After dinner, we headed out to the Hollywood Bowl nearby to see John Mayer. It was our first time at that venue, so we weren’t sure where it was exactly. We just parked at the first paid parking lot we saw on Hollywood and Highland and ended up trekking almost a mile up to the show. I’m sure I burned the calories from at least that second Pinkberry I had that day. The Hollywood bowl was GIGANTIC and crowded and pretty awesome. We don’t even have a venue in SD that compares to this in size. Ben Folds was the opener and he was alright, but he didn’t sing The Luckiest which is pretty much the only song I know and like from him. John Mayer was really, really good. I’ve seen him one time before in SD and this show was so much better! This was an add-on show, and he had played the Bowl the night before, so he didn’t sing some of the songs we hoped he would (Comfortable, Stop This Train, In Repair), but he did sing some of my old favorites. He seems like a very grateful, charming guy who knows how to entertain. There are few things I dislike more than going to a show and being bored. Jack Johnson hardly uttered a word in between songs when we saw him last, but that didn’t stop Edgar from being the happiest person on earth! Ha, ha. Engaging the audience in between songs makes for a better show, in my opinion. John Mayer really delivered. By far, the highlight of my night was when he opened one of my favorite songs, 3×5, with Springsteen’s I’m On Fire:
I’m unbelievably starstruck, so it’s probably a good thing I don’t live in LA. Although San Diego does have its share of homegrown celebrities (Um, hi? AC Slater?). We ran into Schuyler Fisk and Joshua Radin on our way to our seats, and I just about died. Pammie was like, “Wait, who are they?” You’re probably thinking the same thing.
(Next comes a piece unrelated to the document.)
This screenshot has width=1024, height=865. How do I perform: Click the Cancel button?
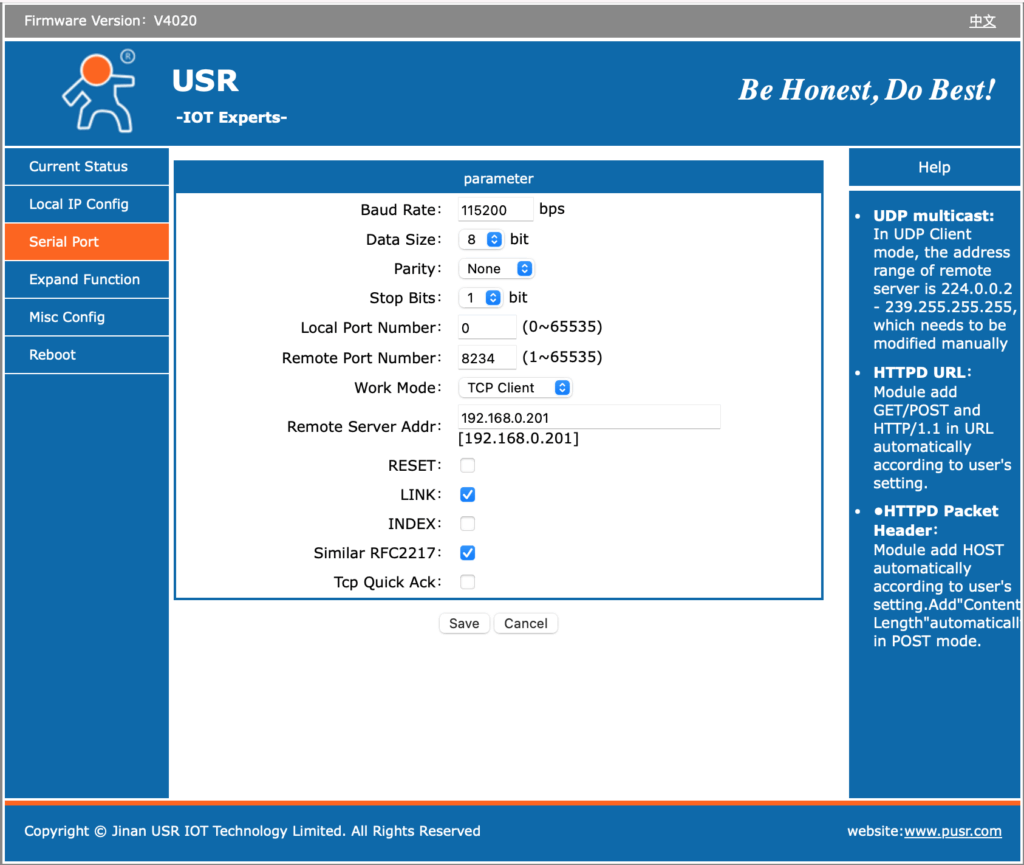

I saw Joshua Radin a couple years back on the Hotel Cafe tour and Schuyler Fisk is his ladyfriend (also a singer/actress). It’s a good thing Paris Hilton’s in jail. My stomach would’ve fallen out of my butt if I ran into her at Pinkberry.
Before I dropped off Pammie in the OC after the show, we stopped by Diddy Riese in Westwood for cookies (as if I didn’t eat enough unhealthy food that weekend). As I drove home from LA, I sighed at each and every Pinkberry-less mile.